— start —

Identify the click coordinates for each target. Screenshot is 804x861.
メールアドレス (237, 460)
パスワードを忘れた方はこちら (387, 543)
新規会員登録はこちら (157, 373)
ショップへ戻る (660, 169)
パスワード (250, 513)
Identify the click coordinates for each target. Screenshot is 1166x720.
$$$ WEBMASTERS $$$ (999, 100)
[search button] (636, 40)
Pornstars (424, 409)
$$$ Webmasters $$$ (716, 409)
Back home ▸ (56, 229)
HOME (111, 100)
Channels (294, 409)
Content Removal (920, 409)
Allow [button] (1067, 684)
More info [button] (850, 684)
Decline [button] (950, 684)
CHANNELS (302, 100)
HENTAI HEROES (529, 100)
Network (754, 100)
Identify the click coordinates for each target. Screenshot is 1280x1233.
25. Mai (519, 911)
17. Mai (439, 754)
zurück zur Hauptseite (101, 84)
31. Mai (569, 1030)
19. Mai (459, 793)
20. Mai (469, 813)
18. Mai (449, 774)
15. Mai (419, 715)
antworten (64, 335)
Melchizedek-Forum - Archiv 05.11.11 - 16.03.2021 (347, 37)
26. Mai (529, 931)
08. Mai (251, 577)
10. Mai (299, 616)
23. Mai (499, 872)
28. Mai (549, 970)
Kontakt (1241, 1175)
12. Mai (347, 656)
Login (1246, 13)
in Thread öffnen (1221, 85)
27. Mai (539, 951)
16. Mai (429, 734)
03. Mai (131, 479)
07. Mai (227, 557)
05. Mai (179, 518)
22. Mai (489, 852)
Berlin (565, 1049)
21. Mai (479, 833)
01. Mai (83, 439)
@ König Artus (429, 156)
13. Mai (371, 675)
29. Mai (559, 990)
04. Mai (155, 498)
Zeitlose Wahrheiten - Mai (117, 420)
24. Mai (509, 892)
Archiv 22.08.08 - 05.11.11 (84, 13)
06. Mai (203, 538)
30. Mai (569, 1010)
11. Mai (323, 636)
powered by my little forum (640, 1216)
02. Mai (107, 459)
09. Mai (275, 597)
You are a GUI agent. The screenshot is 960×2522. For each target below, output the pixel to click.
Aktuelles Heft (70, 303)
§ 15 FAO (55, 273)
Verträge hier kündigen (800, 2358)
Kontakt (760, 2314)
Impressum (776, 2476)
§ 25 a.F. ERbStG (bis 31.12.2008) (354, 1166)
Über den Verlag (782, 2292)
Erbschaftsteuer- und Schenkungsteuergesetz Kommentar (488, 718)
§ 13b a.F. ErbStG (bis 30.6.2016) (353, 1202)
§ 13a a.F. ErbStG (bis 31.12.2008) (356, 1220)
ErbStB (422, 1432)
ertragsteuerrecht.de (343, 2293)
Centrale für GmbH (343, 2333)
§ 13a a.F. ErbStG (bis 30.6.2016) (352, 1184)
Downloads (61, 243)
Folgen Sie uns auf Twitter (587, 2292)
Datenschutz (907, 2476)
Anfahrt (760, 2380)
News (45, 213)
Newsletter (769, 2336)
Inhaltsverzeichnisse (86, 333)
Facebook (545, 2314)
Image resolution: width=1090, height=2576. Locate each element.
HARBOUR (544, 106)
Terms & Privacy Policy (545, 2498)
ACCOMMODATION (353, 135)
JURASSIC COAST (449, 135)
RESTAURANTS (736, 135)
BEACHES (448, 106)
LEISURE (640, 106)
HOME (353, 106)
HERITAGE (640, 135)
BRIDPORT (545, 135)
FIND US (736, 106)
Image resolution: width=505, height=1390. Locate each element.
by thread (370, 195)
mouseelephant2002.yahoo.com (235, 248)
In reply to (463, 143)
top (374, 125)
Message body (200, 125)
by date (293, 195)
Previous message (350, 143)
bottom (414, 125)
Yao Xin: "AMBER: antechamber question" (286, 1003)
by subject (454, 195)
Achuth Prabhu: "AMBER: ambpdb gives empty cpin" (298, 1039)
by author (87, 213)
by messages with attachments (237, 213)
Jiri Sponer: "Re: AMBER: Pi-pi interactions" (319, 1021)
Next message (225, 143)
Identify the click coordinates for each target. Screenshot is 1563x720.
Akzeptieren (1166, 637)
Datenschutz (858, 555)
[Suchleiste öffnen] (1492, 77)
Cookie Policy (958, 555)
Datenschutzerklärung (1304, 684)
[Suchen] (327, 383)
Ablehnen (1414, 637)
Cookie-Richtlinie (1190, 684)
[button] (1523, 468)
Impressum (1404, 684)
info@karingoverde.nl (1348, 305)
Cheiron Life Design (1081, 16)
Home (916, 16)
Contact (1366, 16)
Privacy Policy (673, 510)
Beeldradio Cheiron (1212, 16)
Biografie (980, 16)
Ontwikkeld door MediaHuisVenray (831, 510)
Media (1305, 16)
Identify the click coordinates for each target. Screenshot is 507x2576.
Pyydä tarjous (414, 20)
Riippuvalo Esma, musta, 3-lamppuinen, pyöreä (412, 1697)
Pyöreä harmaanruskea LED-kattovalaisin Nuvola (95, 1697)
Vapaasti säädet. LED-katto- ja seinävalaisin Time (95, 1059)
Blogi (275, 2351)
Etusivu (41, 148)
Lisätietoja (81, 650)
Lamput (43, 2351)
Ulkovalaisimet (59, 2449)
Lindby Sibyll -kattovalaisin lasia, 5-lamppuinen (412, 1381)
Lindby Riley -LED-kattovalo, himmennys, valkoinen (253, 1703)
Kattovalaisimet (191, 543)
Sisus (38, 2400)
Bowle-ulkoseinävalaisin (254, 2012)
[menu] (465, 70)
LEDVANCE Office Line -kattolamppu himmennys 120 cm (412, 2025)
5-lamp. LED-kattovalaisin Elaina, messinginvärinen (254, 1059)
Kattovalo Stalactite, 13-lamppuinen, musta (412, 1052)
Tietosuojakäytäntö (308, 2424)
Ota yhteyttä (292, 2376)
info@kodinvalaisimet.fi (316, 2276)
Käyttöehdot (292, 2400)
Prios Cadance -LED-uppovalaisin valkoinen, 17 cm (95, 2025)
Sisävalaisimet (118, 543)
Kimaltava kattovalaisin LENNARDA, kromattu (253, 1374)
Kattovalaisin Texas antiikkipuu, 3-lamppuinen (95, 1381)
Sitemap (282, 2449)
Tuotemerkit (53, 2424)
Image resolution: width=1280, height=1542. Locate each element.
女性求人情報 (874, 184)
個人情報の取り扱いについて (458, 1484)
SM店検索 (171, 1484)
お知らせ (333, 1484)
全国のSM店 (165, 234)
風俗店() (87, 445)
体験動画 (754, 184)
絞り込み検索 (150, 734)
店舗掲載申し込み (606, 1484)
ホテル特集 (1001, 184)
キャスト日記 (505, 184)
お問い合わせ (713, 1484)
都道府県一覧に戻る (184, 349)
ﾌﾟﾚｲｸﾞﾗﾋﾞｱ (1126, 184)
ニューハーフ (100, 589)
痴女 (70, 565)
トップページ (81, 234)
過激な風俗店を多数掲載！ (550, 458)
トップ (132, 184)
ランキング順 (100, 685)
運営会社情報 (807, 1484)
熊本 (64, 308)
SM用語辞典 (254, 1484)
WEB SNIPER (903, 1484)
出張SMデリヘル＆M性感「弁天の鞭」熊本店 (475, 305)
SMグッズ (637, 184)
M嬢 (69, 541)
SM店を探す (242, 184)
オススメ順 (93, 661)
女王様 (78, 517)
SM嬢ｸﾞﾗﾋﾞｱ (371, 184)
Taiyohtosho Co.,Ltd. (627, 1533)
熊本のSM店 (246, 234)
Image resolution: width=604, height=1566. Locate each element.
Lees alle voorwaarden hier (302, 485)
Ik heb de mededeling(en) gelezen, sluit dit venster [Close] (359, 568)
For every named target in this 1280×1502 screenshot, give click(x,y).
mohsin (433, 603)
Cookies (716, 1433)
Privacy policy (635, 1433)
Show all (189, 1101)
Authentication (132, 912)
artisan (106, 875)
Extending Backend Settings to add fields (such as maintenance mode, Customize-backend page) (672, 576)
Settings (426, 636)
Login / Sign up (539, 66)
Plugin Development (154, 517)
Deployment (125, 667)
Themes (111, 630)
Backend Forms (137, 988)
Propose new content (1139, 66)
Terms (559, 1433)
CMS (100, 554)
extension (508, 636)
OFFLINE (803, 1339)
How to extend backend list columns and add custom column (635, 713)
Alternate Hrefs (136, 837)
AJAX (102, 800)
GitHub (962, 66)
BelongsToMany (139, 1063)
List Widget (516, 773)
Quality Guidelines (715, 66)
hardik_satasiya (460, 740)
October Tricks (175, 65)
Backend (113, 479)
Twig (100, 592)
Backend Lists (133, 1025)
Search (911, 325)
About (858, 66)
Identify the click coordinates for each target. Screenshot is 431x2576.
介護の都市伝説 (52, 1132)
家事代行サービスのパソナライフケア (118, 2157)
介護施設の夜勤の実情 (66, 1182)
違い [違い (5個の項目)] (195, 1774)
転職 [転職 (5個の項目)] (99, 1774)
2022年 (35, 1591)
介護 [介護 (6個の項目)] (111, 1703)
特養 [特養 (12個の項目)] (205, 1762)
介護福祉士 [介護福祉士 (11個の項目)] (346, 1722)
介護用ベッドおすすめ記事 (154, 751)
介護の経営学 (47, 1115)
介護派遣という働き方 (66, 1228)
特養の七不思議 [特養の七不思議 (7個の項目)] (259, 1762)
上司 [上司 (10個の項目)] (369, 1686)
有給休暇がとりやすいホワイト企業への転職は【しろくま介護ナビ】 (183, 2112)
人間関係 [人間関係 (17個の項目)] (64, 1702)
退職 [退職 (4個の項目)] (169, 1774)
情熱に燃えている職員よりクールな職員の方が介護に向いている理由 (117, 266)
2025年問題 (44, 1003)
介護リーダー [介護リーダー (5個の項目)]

— end —

*Exercise goal*:
Output the entry lines from the one containing "03. Mai (131, 479)" through the one containing "ertragsteuerrecht.de (343, 2293)", both included, as a Markdown table with the columns Row and Entry line, numbering each row and leaving out blank lines.

*Solution to this exercise*:
| Row | Entry line |
|---|---|
| 1 | 03. Mai (131, 479) |
| 2 | 07. Mai (227, 557) |
| 3 | 05. Mai (179, 518) |
| 4 | 22. Mai (489, 852) |
| 5 | Berlin (565, 1049) |
| 6 | 21. Mai (479, 833) |
| 7 | 01. Mai (83, 439) |
| 8 | @ König Artus (429, 156) |
| 9 | 13. Mai (371, 675) |
| 10 | 29. Mai (559, 990) |
| 11 | 04. Mai (155, 498) |
| 12 | Zeitlose Wahrheiten - Mai (117, 420) |
| 13 | 24. Mai (509, 892) |
| 14 | Archiv 22.08.08 - 05.11.11 (84, 13) |
| 15 | 06. Mai (203, 538) |
| 16 | 30. Mai (569, 1010) |
| 17 | 11. Mai (323, 636) |
| 18 | powered by my little forum (640, 1216) |
| 19 | 02. Mai (107, 459) |
| 20 | 09. Mai (275, 597) |
| 21 | You are a GUI agent. The screenshot is 960×2522. For each target below, output the pixel to click. |
| 22 | Aktuelles Heft (70, 303) |
| 23 | § 15 FAO (55, 273) |
| 24 | Verträge hier kündigen (800, 2358) |
| 25 | Kontakt (760, 2314) |
| 26 | Impressum (776, 2476) |
| 27 | § 25 a.F. ERbStG (bis 31.12.2008) (354, 1166) |
| 28 | Über den Verlag (782, 2292) |
| 29 | Erbschaftsteuer- und Schenkungsteuergesetz Kommentar (488, 718) |
| 30 | § 13b a.F. ErbStG (bis 30.6.2016) (353, 1202) |
| 31 | § 13a a.F. ErbStG (bis 31.12.2008) (356, 1220) |
| 32 | ErbStB (422, 1432) |
| 33 | ertragsteuerrecht.de (343, 2293) |